Recensioni / In vetrina c’è (solo) l’artista

Nome nuovo, firma nuova, brand, marchio... comunque declinate, con le sue parole-chiave l'età contemporanea ha segnato il passaggio dal Sistema delle arti come era andato costituendosi dal Cinquecento al campo largo e lasco della creatività diffusa e ha sostituito l'apprezzamento per l'opera con il culto dell'autore. Bruno Pedretti, scrittore e saggista, da anni docente all'Accademia di architettura di Mendrisio (recentemente ha pubblicato anche un romanzo, Memoria della malinconia, Castelvecchi), ha dedicato alcune riflessioni a questo tema (Il culto dell'autore. Le arti al tempo della civiltà estetica, Quodlibet, pagine 1.44, € n2) le cui pericolose propaggini si estendono fino all'inclusione di tutta la creatività come arte, al passaggio dalla gloria postuma per l'artista alla fama momentanea per il personaggio, dal trionfo dell'opera alla vetrinizzazione dell'autore «creato» da qualche talk show o da una costruzione del consenso basata sul conformismo, unico dogma contemporaneo.
II culto dell'autore è la compensazione della perduta autorità delle culture artistiche.
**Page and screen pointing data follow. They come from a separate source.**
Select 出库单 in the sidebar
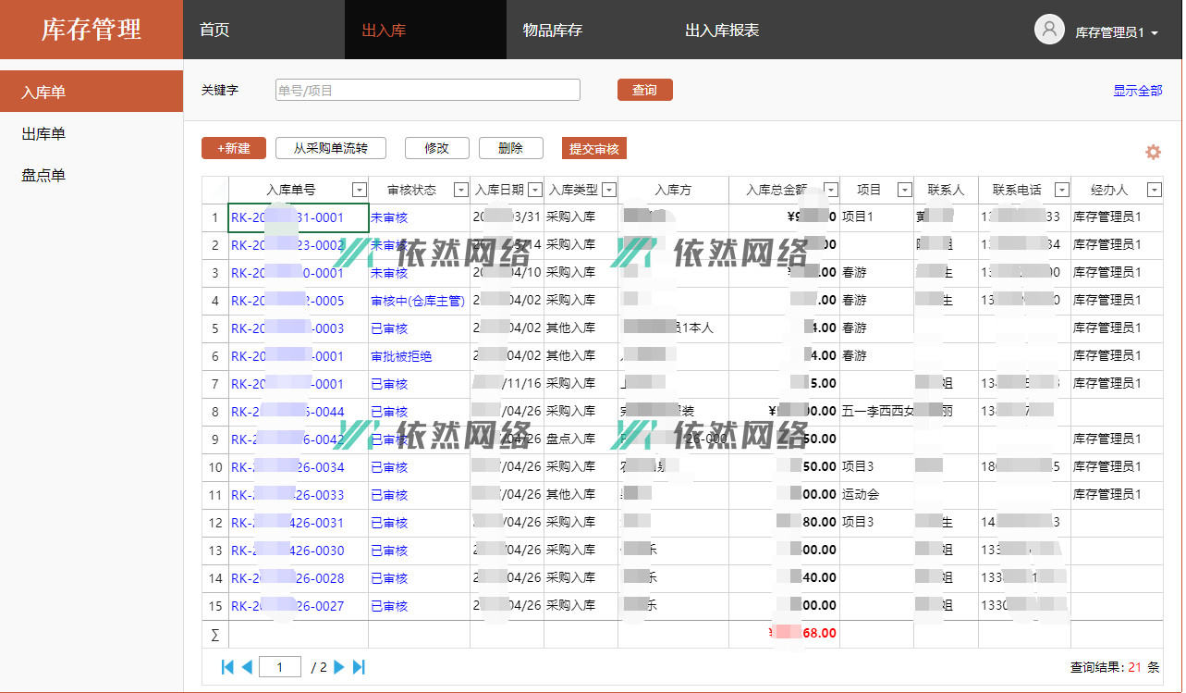Screen dimensions: 1186x693 point(43,134)
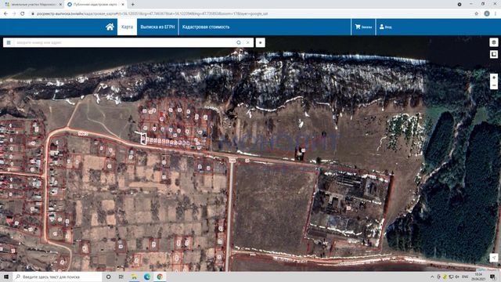This screenshot has width=501, height=282.
Task: Open Microsoft Edge from the taskbar
Action: (147, 277)
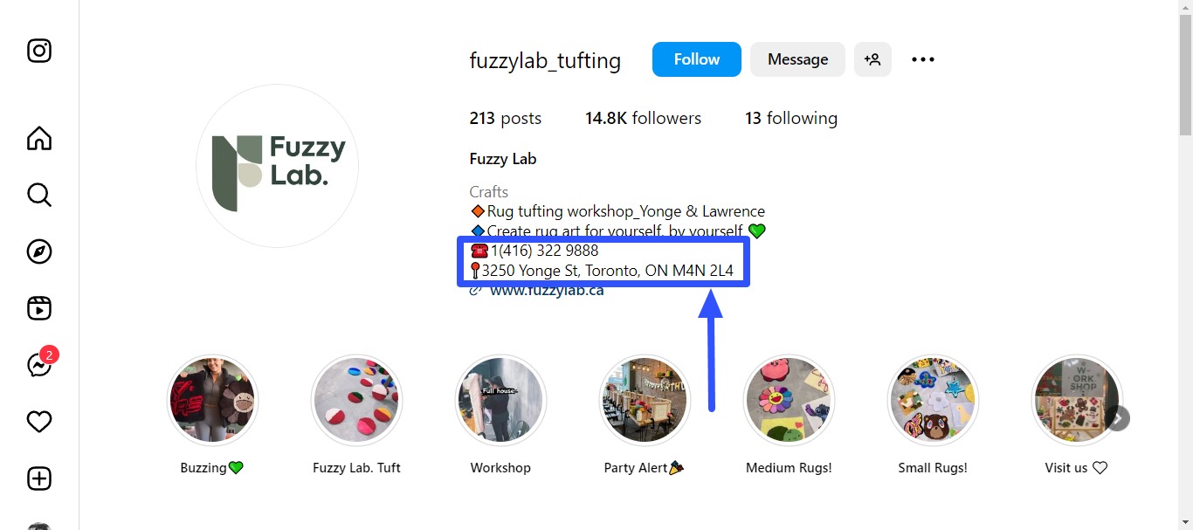The image size is (1193, 530).
Task: Create a new post
Action: click(38, 478)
La scomparsa della Letteratura e dell'Arte sostituite dalla diffusione degli scrittori e degli artisti segnano l'avvento di un Pancreazionismo: ci vogliono nomi, nomi, nomi...
Gli esiti del culto dell'autore (che semina per strada un proletariato artistico come testimoniato dal recentissimo Come vivono gli artisti di Santa Nastro, Castelvecchi) nell'epoca della «creatività democratica» e diffusa sono la parodia come linguaggio obbligato delle arti, il kitsch o un prodotto finalizzato alla sola comunicazione. «Le opere dei singoli artisti visivi sono diventate accadimenti mediatici programmati e gestiti da apparati del consenso», scrive Pedretti. La comunicazione costruisce l'autore e trova riscatto soltanto quando, pur rimanendo all'interno del circuito del conformismo come discorso unico, propone una immagine che, se non assume valore civile, almeno raggiunge quella della denuncia alla quale segue lo sdegno momentaneo.
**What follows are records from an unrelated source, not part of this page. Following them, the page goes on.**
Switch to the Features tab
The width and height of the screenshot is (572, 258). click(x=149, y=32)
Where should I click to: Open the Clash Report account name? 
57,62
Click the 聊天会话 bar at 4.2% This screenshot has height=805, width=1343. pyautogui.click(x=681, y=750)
Il divorzio dal canone delle arti, dall'esercizio per metodi critici ha finito con il privilegiare il prontuario, l'iconicità inconsapevole di quanto già avvenuto e presente nel grande atlante visivo delle arti (Bilderatlas) immaginato da Aby Warburg. Quest'ultimo configura un universo eclettico ma solo attraverso il quale prende senso ogni nuova reale proposta.
In questo mondo di «creatività democratica» ed estetizzazione diffusa, la figura del bricoleur è l'inatteso depositario del pensiero artistico. ll bricoleur, l'assemblatore, è colui che va oltre i generi, supera la cesura tra le «due culture», tecnico-scientifica e storico-letteraria verso un nuovo modo di comprendere. Di contro, dove le poetiche «eleggono a proprie muse l'esclusiva espressività soggettiva» si finisce con il lasciare entrare in casa (si include anziché essere esclusivi) «tutti quanti passano per strada» e il «diletto intellettuale si trasforma in idiozia espressiva». Sprofondiamo così nell'attuale bioestetica, nella «credulità estetica», nella parodia come linguaggio delle arti in una modernità attratta dal «principio illusione» del nuovo e del kitsch. Quando non da un rigurgito di impegno separato dall'estetizzazione coltivando l'illusione di separare etica ed estetica (già espressa da Adorno), suscitando «compassionevoli perplessità» nella lotta all'immagine, specie poiché nutrita dall'ideologia americana dei cosiddetti French studies, ovvero il conformistico atteggiamento dell'espansione all'infinito dei diritti come moda.